Recorded data
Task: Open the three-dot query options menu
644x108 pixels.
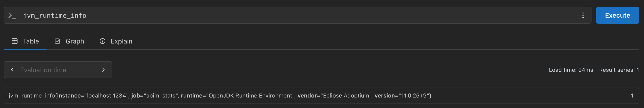Action: [583, 15]
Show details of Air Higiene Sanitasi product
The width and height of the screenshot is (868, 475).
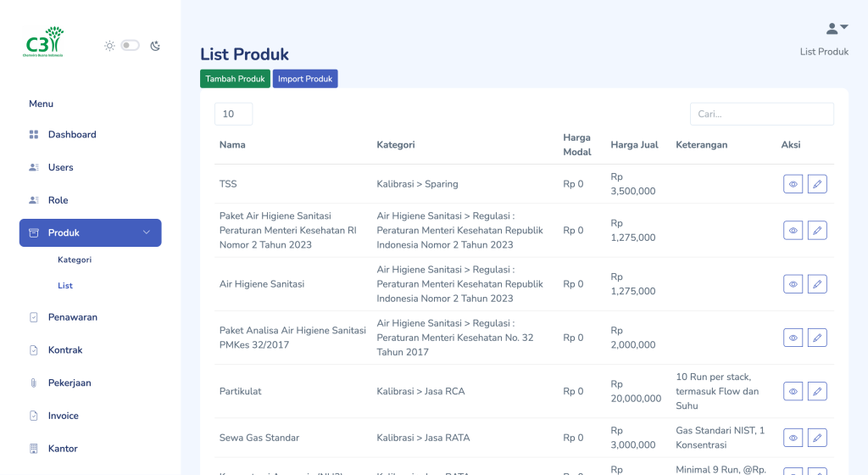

* _YOUR GOAL_
Type out all the records verbatim, minus images.

* _SOLUTION TO THIS TASK_
Task: Open the three-dot query options menu
644x108 pixels.
Action: [583, 15]
Show details of Air Higiene Sanitasi product
The width and height of the screenshot is (868, 475).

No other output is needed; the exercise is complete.